### WORK TO COMPLETE
Could you express the lines beginning with the one containing "Image resolution: width=960" and running through the one containing "legend-label: MCDC, I, MX is" as a JSON list of strings, one string per line, with blank lines dropped? Omit the pictures.

--- START ---

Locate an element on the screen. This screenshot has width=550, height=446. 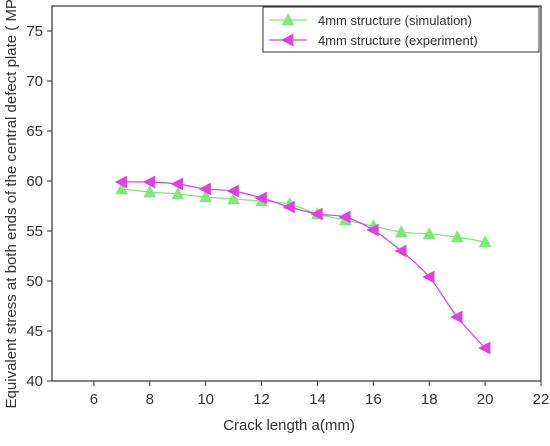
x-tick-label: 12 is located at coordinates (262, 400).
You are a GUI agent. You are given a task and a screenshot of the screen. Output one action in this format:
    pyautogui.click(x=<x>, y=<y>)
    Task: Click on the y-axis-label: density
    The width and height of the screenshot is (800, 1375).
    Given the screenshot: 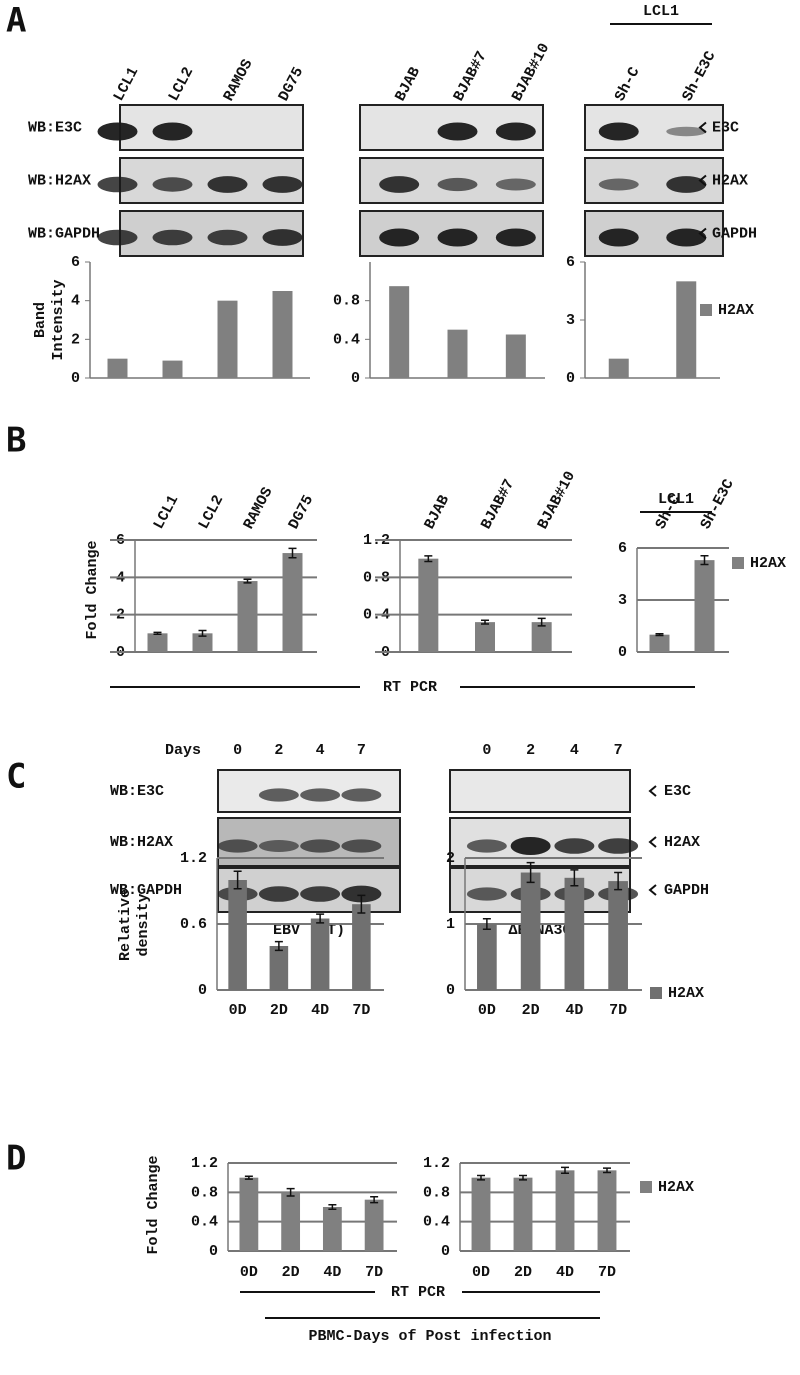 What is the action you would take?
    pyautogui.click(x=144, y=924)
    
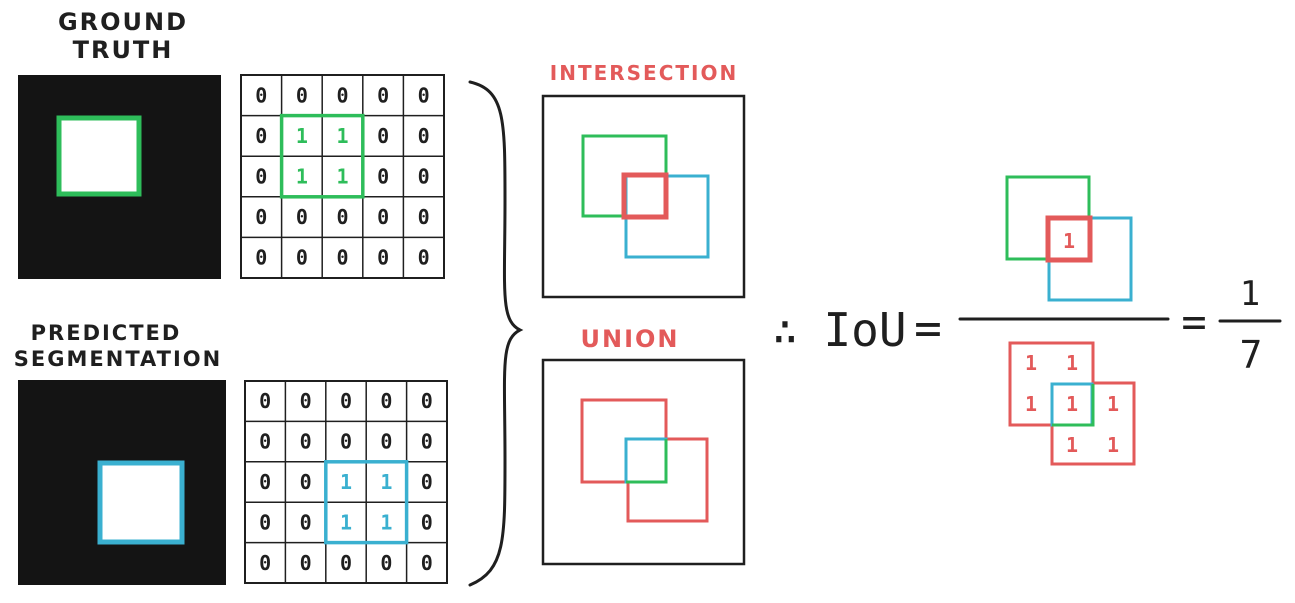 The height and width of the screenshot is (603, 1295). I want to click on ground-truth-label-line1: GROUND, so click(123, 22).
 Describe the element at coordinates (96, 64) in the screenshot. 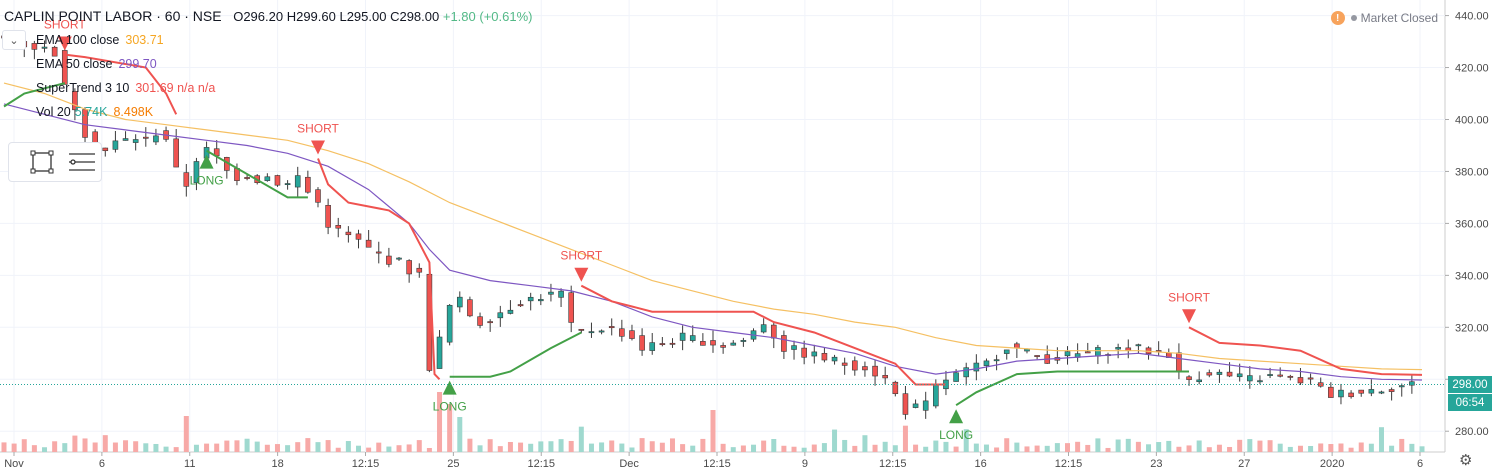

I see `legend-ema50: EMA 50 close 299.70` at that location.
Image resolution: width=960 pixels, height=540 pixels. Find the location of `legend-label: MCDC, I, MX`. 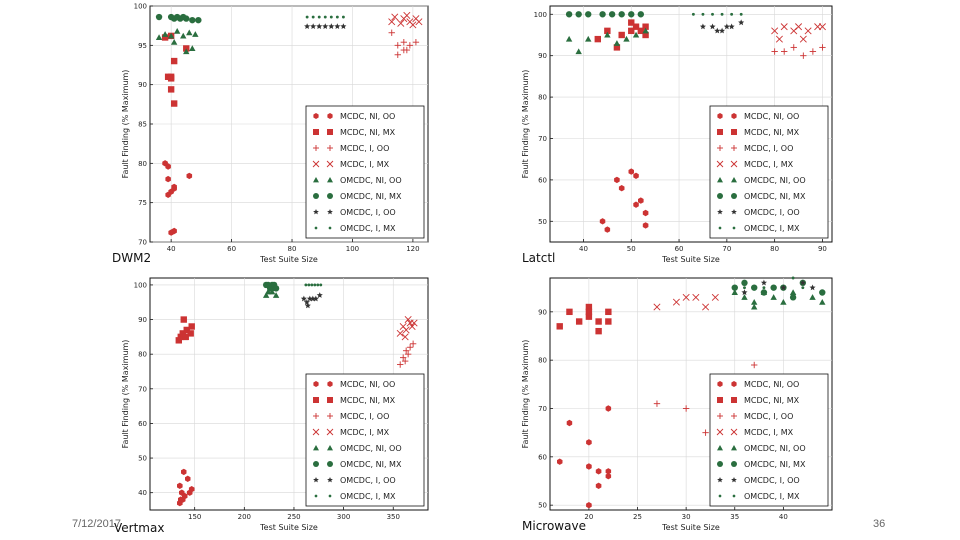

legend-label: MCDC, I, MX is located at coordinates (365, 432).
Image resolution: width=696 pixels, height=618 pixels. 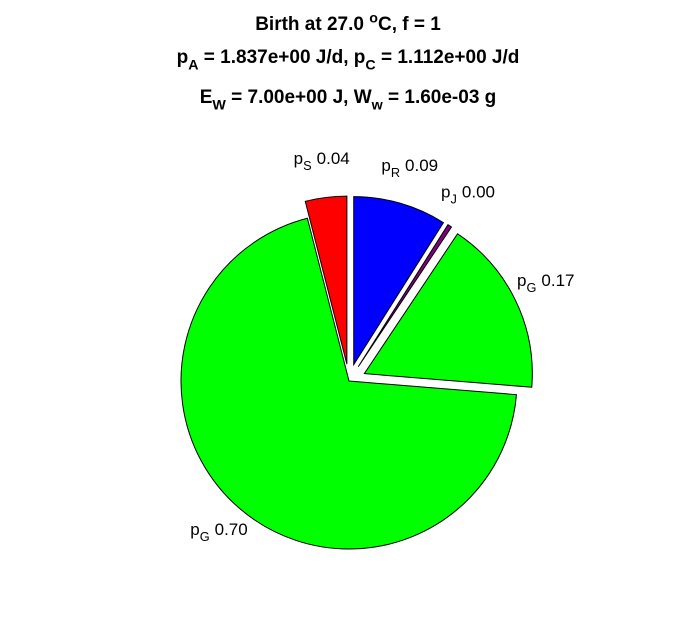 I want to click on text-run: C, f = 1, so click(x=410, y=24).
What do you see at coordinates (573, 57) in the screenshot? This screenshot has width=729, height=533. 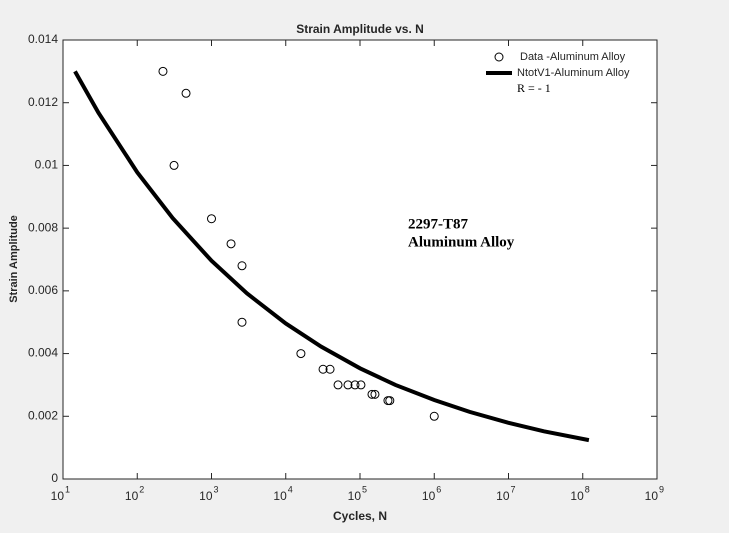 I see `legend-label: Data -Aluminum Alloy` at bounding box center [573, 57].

--- END ---

### EXERCISE SOLUTION
[
  "Image resolution: width=960 pixels, height=540 pixels. Find the location of `legend-label: MCDC, I, MX`. ",
  "legend-label: MCDC, I, MX is located at coordinates (365, 432)."
]